Ever see a Fiefolet? I saw a couple that night and they increased my anxiety a bit. My heart rate got close to red-line.


----------



## NoMoSurf (Oct 2, 2007)

Did you follow it to the treasure?


----------



## FishWalton (Jul 22, 2010)

All of the comments are good ones. I was there about a year ago and there is an open grass area where you could camp overnight although there are no facilities. In the upper end of the lake there is a trail marked back into the swamp, but I suggest a GPS if you don't know the way.


----------



## ThisRandomLife (Aug 22, 2018)

*Where to go at Ocheesee Pond*

Hey, 

Im looking to take my kayak and try fishing at Lake Ocheesee this weekend. I have never been to the area. From google maps I cant tell of any place I can drive to and launch at the lake. Anyone have any suggestions?

Thanks in advance


----------



## FishWalton (Jul 22, 2010)

*directions*



ThisRandomLife said:


> Hey,
> 
> Im looking to take my kayak and try fishing at Lake Ocheesee this weekend. I have never been to the area. From google maps I cant tell of any place I can drive to and launch at the lake. Anyone have any suggestions?
> 
> Thanks in advance


Easy to drive to the only public landing on the pond that I know of.
https://public.myfwc.com/le/boatramp/public/Ramp.aspx?FacilityID=JA00005IZ&Name=Ochesse+Pond+Public+Boat+Ramp+(aka+Shady+Grove)
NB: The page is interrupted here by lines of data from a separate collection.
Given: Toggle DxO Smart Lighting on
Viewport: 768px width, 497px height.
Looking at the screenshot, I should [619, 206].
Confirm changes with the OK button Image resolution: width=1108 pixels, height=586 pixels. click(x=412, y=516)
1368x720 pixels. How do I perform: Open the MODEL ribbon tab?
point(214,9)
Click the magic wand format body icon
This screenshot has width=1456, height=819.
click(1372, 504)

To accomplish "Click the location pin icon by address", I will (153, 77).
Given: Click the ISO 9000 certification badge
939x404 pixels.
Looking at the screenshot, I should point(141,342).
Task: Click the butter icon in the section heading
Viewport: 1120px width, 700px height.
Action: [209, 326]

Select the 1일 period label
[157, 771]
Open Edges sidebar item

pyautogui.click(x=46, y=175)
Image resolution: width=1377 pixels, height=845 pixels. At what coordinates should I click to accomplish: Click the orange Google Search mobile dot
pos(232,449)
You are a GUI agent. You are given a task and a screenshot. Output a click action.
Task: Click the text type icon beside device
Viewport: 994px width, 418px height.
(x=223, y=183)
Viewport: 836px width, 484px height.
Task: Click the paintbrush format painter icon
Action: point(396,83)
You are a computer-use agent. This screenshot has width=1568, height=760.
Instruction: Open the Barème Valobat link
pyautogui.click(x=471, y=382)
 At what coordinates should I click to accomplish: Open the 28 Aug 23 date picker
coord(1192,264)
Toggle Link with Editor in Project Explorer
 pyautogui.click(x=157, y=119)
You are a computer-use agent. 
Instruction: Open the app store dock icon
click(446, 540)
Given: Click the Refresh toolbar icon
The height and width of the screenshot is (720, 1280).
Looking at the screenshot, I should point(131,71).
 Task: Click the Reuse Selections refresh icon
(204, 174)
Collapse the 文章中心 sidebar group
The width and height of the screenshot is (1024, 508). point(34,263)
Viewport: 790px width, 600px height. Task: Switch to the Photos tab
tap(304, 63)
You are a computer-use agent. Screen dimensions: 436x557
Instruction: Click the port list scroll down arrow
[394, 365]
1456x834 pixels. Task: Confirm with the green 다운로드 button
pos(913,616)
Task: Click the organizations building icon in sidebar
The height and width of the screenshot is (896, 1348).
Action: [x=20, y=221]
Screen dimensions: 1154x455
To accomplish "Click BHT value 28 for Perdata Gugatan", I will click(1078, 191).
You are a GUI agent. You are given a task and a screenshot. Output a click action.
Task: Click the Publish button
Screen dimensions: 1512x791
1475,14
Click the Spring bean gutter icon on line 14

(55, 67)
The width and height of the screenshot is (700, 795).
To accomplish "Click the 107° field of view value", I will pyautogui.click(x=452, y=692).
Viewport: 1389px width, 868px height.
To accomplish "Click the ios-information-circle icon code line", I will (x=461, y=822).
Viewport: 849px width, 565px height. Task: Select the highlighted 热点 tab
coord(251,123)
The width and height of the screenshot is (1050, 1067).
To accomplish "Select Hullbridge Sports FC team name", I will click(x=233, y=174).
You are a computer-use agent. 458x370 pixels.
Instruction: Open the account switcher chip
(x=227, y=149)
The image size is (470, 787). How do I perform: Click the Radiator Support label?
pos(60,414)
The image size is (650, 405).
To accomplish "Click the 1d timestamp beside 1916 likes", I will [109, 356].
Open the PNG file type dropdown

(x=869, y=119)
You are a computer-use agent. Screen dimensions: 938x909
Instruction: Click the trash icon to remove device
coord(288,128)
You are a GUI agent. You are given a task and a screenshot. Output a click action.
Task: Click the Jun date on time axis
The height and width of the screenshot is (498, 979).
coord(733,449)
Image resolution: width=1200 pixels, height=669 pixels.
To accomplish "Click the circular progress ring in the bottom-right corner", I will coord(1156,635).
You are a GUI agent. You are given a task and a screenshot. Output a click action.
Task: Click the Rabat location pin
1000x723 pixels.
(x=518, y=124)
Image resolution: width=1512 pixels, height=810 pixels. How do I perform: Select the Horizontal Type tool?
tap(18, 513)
You can fish anywhere in the open pond and around the sides in the cypress. At the west end of the big pond is the swamp. There is a marked trail back in there but pay attend if you plan to go far. A GPS is a good idea if you are adventurous. 
This place is popular with the paddle folks.


----------



## ThisRandomLife (Aug 22, 2018)

Thank you sir. This info really helped a lot. 







fishwalton said:


> Easy to drive to the only public landing on the pond that I know of.
> https://public.myfwc.com/le/boatram...hesse+Pond+Public+Boat+Ramp+(aka+Shady+Grove)
> 
> You can fish anywhere in the open pond and around the sides in the cypress. At the west end of the big pond is the swamp. There is a marked trail back in there but pay attend if you plan to go far. A GPS is a good idea if you are adventurous.
> This place is popular with the paddle folks.


----------